* [Instructions for the task] Could you set down exactly the lines of the data below, starting at the one that holds "Image resolution: width=137, height=2576." and ending at the one that holds "[Ordre descendant]", both included, and only those?

* [The records]
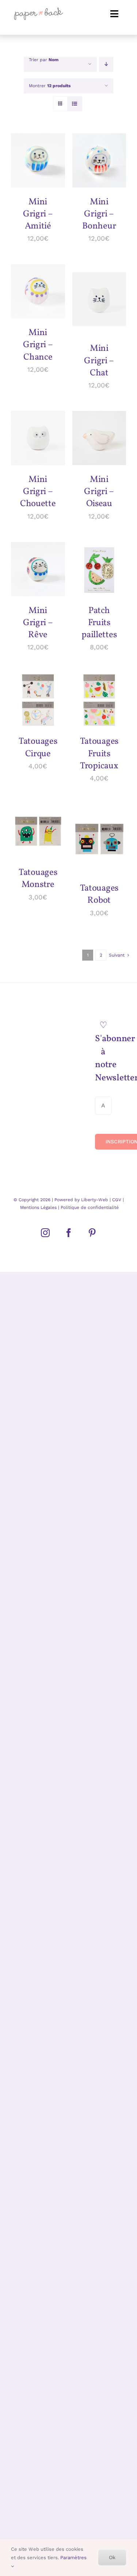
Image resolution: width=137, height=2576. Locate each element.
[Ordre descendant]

* * *

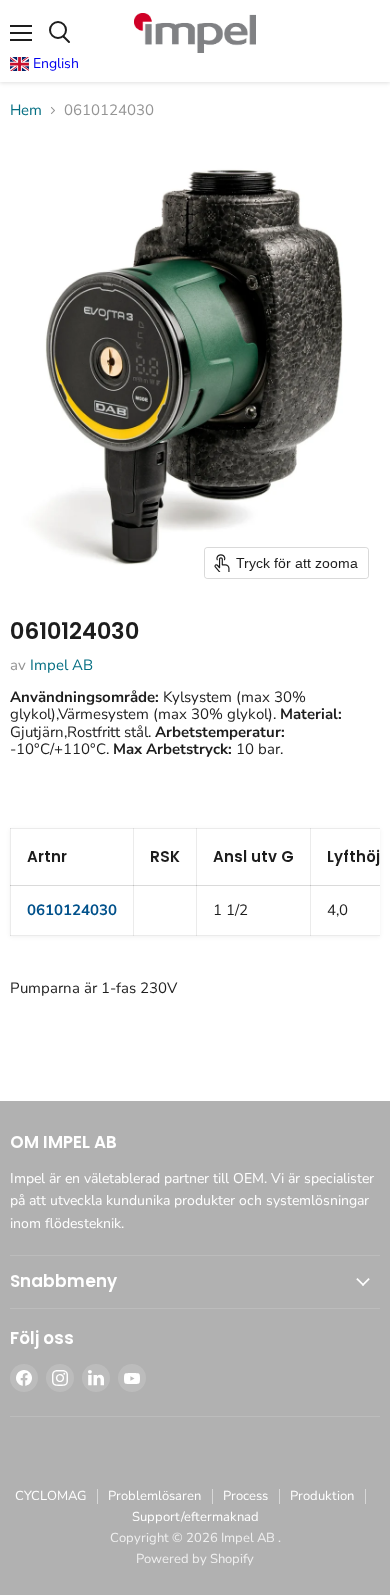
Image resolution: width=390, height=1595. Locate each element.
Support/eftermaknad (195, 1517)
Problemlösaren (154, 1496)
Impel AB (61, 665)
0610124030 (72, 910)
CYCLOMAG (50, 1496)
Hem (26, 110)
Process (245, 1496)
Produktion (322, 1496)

* [Solution for this exercise]
Image resolution: width=137, height=2576. Locate each element.
[Ordre descendant]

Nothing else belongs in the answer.